Since Hurricane Sandy struck in Oct. 2012, we measured its impact on the sales growth rate in 2013. Table 2 shows that the sales growth rate of the firms averaged over the disaster-affected area is certainly lower than that averaged over the non-affected area in 2013. In particular, in data subsets (1)–(3), the sales growth rate averaged over the disaster-affected area is statistically significantly lower than that in the non-affected area at the 5% significance level. This result indicates that Sandy indeed affected the sales growth rate of the firms in the disaster-affected area. We conclude that Sandy is an appropriate subject for investigating the magnitude of shock propagation. In subset (4), the impact of hurricane appears to be more significant in the sales growth rate of firms a year earlier than in the other subsets.

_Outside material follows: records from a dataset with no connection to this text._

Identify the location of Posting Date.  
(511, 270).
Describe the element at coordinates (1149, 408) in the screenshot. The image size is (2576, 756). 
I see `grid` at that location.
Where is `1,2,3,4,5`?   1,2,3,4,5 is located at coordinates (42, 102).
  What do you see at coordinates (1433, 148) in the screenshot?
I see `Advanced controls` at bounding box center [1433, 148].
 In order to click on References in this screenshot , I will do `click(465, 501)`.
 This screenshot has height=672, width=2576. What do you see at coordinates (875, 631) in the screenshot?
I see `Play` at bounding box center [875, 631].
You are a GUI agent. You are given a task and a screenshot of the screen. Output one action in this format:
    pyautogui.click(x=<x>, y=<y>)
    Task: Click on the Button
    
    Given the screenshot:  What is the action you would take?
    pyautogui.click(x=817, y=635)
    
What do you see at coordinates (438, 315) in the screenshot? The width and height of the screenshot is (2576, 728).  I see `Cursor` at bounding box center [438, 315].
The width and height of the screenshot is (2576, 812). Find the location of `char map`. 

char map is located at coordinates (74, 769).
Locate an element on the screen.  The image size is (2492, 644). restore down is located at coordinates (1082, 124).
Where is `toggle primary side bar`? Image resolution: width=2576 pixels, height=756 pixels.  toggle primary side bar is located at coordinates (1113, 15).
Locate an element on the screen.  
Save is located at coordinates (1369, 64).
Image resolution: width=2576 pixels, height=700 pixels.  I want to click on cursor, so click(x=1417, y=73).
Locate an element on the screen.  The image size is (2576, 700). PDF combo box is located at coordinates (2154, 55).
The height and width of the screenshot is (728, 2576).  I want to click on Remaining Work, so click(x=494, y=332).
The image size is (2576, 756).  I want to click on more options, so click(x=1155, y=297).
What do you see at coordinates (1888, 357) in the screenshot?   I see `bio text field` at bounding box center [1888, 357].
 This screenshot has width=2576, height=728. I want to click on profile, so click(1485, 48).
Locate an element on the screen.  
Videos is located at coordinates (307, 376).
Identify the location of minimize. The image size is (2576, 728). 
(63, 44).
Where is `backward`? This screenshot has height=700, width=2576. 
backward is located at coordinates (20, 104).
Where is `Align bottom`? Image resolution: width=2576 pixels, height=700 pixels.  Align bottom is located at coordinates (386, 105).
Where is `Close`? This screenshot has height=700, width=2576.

Next, we obtain the relationship between a target firm’s sales growth rate and that of its suppliers/customers, including the disaster-affected firms. Figure 6 shows the regression lines of the relationship superimposed on the PDP shown in Fig. 5.

Fig. 6
figure 6

The regression lines represent the relationship between the sales growth rate of the target firms and that of their suppliers/customers, including the disaster-affected firms. The regression line is superimposed on the PDP shown in Fig. 5

The slopes of the regression lines in each data subset (1)–(4) are 0.252, 0.095, 0.361, and 0.708, respectively. Provided these slopes are not markedly different from the average rate of change of the PDP, the magnitude of shock propagation derived from our machine learning models is reasonable. To confirm this, we first check that both the slope of the regression line and the average rate of change of PDP are not zero by a t test. As a result, only data subsets (3) and (4) contradict the hypothesis that they are zero at the 5% level of significance. For these two data subsets, we implement the t-test on the hypothesis that the slope of the regression line is equal to the slope at the points plotted in the PDP. As a result, this hypothesis is correct in either data subset at the 5% level of significance. Thus, we conclude that the magnitude of shock propagation derived from our machine learning models is reasonable compared with an actual disaster event. This conclusion indicates that we can simulate how much the shock that occurred in the disaster-affected firms propagates to their transaction firms.

5 Conclusion

This study quantified the magnitude of shock that propagates individual firms through direct supplier–customer relationships. To achieve this aim, we constructed supervised machine learning models that predict the sales growth rate of individual firms by using firm-level big data, which includes supplier–customer relationships, sales, and several corporate attributes. Then, we plotted the change in the predicted sales growth rates in accordance with those of suppliers/customers, which indicated that 16.3–22.7% of the shock on suppliers/customers propagates to their transaction firms. Meanwhile, the models also show that the performance of suppliers/customers is only one of the factors that affect their transaction firm’s performance; the macro growth trends depend on the year, country, and category of industry and the firm’s own recent growth trend has a strong impact. This finding suggests that firms do not need to overly fear the risk of shock propagation from their suppliers/customers compared to the macroeconomic environment surrounding them or their own growth trend. We also found that these machine learning models do not depend on the firm’s industry and direction of shock propagation. Finally, we compared the magnitude of shock propagation derived from the machine learning models with that observed in an actual disaster event. This comparison showed that our models accurately evaluate the magnitude of shock propagation in accordance with the scale of the natural disaster, indicating that these models work as simulators of shock propagation.

The recent trade war between the U.S. and China and the various economic impacts of COVID-19 are likely to increase risks in the global supply chain. The contribution of suppliers/customers performance in our machine learning models probably increases year by year and thus investigation of the annual change in the contribution is a future task.